Alasannya, makmum yang takbiratul ihram sebelum imam, sejatinya bermakmum kepada orang yang belum masuk sholat. Sedangkan, masuknya sholat ditandai dengan sempurnanya takbiratul ihram. Adapun fatwa Imam Al-Baghawi yang menyatakan bahwa seorang yang takbiratul ihram dan belakangan ternyata diketahui imamnya belum takbir, maka shalatnya sah secara munfarid, adalah fatwa yang lemah.
Ketiga, Mendahului dan Menyamai Imam Selain dalam Posisi dan Takbiratul Ihram
Maksudnya adalah mendahului atau menyamai imam dalam gerakan dan bacaan. Kembali dikemukakan oleh Syekh Ibnu Qasim, mendahului gerakan imam dua rukun berturut-turut, walaupun keadaan rukunnya adalah rukun pendek, seperti rukuk dan i‘tidal, tanpa ada alasan yang dibenarkan, maka menyebabkan shalatnya menjadi batal.
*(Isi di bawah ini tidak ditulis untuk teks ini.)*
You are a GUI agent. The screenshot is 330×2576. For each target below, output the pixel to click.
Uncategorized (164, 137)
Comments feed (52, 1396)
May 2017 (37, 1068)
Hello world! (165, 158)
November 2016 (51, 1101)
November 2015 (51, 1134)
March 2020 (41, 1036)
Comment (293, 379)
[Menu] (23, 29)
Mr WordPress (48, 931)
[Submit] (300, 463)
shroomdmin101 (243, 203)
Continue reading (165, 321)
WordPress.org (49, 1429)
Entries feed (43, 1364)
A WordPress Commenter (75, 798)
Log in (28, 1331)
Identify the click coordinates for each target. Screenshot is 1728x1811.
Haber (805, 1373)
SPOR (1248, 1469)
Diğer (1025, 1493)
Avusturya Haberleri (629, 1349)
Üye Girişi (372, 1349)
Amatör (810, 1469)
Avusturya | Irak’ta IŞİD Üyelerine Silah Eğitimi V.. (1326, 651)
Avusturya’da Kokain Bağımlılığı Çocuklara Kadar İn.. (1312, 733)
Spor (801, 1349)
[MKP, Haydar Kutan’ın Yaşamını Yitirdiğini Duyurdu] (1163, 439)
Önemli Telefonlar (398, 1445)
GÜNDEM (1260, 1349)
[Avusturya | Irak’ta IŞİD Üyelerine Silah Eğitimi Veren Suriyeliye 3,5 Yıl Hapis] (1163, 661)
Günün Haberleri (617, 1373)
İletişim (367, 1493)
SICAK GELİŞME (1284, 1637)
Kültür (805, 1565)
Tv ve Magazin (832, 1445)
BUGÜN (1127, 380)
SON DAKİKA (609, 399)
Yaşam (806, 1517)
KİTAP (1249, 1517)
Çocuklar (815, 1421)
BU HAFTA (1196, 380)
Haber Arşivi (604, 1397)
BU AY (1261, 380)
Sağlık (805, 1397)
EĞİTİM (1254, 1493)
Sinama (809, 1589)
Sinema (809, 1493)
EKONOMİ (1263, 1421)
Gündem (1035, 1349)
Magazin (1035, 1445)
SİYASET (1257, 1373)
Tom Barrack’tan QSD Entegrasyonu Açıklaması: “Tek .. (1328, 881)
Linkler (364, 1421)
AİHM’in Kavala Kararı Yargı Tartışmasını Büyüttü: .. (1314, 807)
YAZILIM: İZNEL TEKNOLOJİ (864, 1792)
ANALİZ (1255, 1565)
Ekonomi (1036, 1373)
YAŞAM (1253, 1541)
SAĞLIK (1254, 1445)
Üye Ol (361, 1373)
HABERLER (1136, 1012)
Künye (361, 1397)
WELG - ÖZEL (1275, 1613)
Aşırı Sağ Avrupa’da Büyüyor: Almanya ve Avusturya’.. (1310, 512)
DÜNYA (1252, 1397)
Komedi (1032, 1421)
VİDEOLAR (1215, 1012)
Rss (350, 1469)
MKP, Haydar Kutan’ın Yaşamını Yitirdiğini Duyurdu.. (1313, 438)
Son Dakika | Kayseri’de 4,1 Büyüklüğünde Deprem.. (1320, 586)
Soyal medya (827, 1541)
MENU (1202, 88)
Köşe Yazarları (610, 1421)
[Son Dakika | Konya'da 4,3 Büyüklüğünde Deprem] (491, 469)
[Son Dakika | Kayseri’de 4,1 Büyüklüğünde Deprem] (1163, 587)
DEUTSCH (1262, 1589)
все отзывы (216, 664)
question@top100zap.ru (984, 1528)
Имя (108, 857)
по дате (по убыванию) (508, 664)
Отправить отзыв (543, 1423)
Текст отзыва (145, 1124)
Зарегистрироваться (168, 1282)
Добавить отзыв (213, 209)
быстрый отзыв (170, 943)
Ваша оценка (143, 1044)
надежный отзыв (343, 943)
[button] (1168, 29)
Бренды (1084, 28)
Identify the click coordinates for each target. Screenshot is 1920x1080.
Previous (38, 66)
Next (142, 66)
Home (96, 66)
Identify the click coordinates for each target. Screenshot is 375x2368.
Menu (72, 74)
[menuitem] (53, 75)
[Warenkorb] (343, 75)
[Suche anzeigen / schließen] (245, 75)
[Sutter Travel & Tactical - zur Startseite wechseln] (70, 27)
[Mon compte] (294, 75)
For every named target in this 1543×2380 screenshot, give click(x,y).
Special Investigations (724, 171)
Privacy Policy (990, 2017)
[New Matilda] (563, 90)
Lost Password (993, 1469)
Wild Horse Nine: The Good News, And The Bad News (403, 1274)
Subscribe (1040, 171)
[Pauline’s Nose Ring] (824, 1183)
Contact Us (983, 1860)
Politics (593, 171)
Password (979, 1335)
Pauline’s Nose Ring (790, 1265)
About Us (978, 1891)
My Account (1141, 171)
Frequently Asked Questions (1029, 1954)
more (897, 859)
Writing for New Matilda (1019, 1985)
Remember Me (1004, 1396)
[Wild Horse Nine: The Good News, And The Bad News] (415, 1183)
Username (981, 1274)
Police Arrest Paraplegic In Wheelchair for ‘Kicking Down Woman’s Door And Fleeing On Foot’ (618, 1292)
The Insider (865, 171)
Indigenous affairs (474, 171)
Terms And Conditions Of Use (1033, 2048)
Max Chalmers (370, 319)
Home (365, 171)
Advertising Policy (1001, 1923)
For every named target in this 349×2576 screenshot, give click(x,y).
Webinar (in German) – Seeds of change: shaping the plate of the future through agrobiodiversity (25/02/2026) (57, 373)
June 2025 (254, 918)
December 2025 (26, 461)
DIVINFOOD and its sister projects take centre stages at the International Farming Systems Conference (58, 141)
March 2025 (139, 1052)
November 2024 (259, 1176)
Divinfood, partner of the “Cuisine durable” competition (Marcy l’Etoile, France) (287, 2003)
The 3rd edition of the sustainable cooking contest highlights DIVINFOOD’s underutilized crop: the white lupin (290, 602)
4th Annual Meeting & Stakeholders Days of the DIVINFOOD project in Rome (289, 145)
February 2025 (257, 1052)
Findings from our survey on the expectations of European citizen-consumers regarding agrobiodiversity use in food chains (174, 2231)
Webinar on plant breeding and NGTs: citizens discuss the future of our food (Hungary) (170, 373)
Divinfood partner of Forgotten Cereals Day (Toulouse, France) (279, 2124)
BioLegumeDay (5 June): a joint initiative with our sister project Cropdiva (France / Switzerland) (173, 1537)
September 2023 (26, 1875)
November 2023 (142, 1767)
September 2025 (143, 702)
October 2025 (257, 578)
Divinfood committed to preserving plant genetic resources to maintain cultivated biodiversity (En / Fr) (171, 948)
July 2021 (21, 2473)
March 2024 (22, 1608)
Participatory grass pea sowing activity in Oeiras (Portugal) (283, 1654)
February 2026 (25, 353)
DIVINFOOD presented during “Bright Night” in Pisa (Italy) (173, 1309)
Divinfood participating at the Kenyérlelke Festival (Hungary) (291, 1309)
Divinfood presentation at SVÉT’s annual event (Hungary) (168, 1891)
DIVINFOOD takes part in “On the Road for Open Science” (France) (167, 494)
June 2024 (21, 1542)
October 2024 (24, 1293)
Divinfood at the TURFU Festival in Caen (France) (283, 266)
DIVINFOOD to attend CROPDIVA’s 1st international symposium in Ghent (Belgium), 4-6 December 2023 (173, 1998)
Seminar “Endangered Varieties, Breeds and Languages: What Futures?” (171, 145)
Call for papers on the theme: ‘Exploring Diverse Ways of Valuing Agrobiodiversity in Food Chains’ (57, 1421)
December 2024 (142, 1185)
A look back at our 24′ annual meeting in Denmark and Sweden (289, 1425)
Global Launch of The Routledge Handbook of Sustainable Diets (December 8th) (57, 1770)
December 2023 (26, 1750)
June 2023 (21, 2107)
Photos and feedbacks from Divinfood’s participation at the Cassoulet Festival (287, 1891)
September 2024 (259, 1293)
Kecuali bila mendahuluinya tanpa disengaja, seperti tidak tahu gerakan imam atau karena lupa, maka itu ditolelir dan tidak menyebabkan batal.
Sama halnya dengan mendahului adalah meninggalkan diri dua rukun berturut-turut dari imam tanpa ada alasan yang dibenarkan, maka itu pun juga menyebabkan batal. Berbeda halnya dengan mengakhirkan diri disertai alasan, seperti bacaannya kendor, sedangkan bacaan Fatihahnya belum selesai dan dia juga bukan makmum masbûq (ketinggalan), maka mengakhirkan diri yang demikian, selama tidak ketinggalan tiga rukun yang panjang, tidak sampai membatalkan sholat.
Hanya saja, walau menyamai gerakan imam tidak sampai membatalkan sholat, tetapi makruh hukumnya. Sedangkan perkara makruh yang dilakukan makmum saat berjamaah dapat menghilangkan keutaman berjamaahnya, kendati kehilangannya hanya pada rukun yang disamainya, tidak pada seluruh sholat. Demikian juga menyamai imam dalam bacaan, seperti bacaan surah Al-Fatihah pada dua rakaat pertama sholat jahr dan salam.